In recent years there has been a marked increase in the sophistication of downhole tools, and in particular, downhole tools deployed in the bottom hole assembly (BHA) of a drill string. A typical BHA commonly includes, for example, one or more logging while drilling (LWD) and/or measurement while drilling (MWD) tools. Such tools are well known to include various electronic sensors such as gamma ray sensors, neutron sensors, resistivity sensors, formation pressure and temperature sensors, ultrasonic sensors, audio-frequency acoustic sensors, magnetic sensors, acceleration sensors, and the like. LWD and MWD tools typically further include an electronic controller including at least one microprocessor and electronic memory. Moreover, a typical BHA further includes other tools, such as a telemetry tool, a formation sampling tool, and/or a rotary steerable tool, which include electronic controllers disposed to control, monitor, and record various tool functions during drilling.

It is also well known in the art that severe dynamic conditions are often encountered during drilling. Commonly encountered dynamic conditions include, for example, bit bounce, lateral shock and vibration, and stick/slip. Bit bounce includes axial vibration of the drill string, often resulting in temporary lift off of the drill bit from the formation (“bouncing” of the drill bit off the bottom of the borehole). Lateral shocks and vibrations are those which are transverse to the axis of the drill string and are often due to impact of the BHA with the borehole wall. Stick/slip refers to a torsional vibration induced by friction between drill string components and the borehole wall. Stick/slip causes rapid rotational acceleration and deceleration of the drill string and is known to produce instantaneous drill string rotation speeds many times that of the nominal rotation speed of the table. Bit bounce, lateral shock and vibration, and stick/slip are commonly recognized as leading causes of electronic failures in downhole tools. These electronic failures often result in costly trips (tripping the drill string in and out of the borehole) to repair or replace damaged tools and/or tool components.

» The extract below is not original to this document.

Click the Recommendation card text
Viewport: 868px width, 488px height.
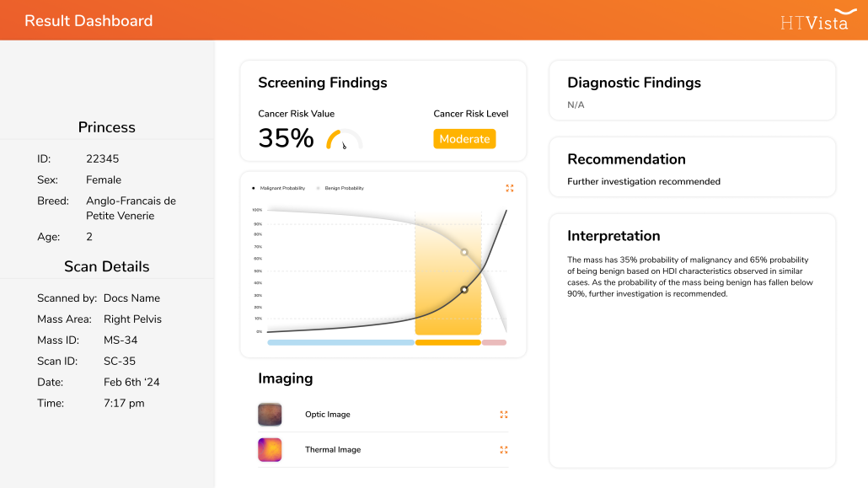[x=644, y=182]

Due in part to the above described dynamic conditions, the use of electronic sensors and controllers in downhole tools poses no small challenge. Moreover, it is commonly desirable to deploy MWD sensors (e.g., accelerometers, magnetometers, and gyroscopes) and certain LWD sensors (e.g., gamma ray sensors, neutron sensors, and density sensors) as close as possible to the longitudinal axis of the drill string. These sensors are typically deployed in a pressure housing that is centralized in the bore of a drill collar. In such configurations, it is typically desirable for the pressure housing to be both securely fixed to the drill collar and easily removable from the drill collar (e.g., for servicing the sensors between drilling operations). The centralizing mechanism should also be streamlined so as to enable drilling fluid to flow through the annulus between the inner surface of the drill collar and the outer surface of the pressure housing with minimal restriction.

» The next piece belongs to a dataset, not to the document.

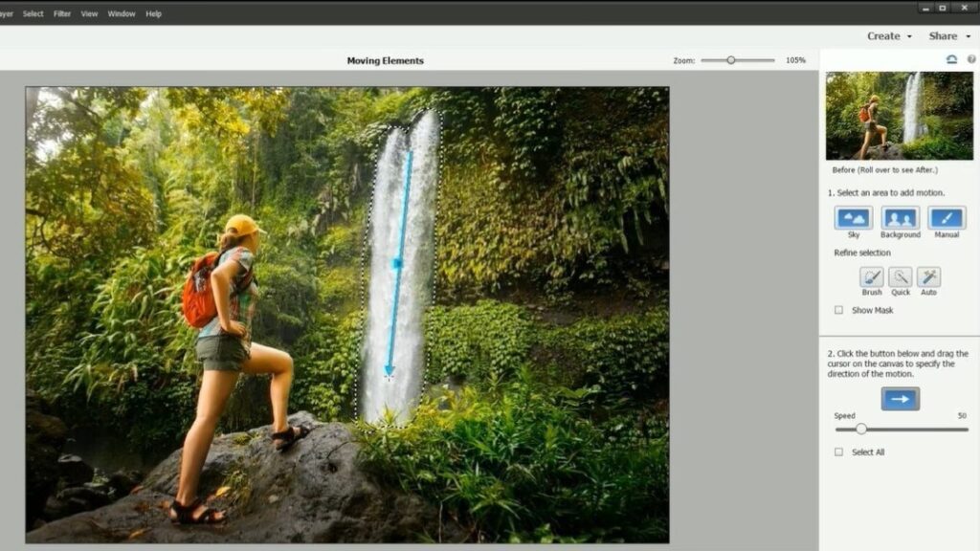Click the motion direction arrow button
Image resolution: width=980 pixels, height=551 pixels.
click(900, 399)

Various centralizer configurations are known in the art. For example, one type of centralizer includes a pressure housing having metallic fins and/or rings sized and shaped to nearly contact the inner wall of the drill collar. This configuration may also employ o-rings for vibration dampening. While such an arrangement tends to adequately centralize the pressure housing(s), the necessary gap between the fins and drill collar tends to damage the inner surface of the collar under vibration and can actually amplify the shock and vibration seen by the electronics. Moreover, removal of the centralizer can be problematic due to mud packing between the ring and collar ID.

Another adaption of the metal finned or ring-type centralizer incorporates a wedge-locking device. These wedge-locking devices are typically energized using conventional screws. These devices often provide adequate locking and centralization of the pressure housing(s). However the screws have been known to loosen in service thereby unlocking the device and allowing motion of the device due to the downhole dynamic conditions. The screws have even been known to completely unscrew and fall down through the BHA to the bit where they can plug nozzles and causes drilling problems.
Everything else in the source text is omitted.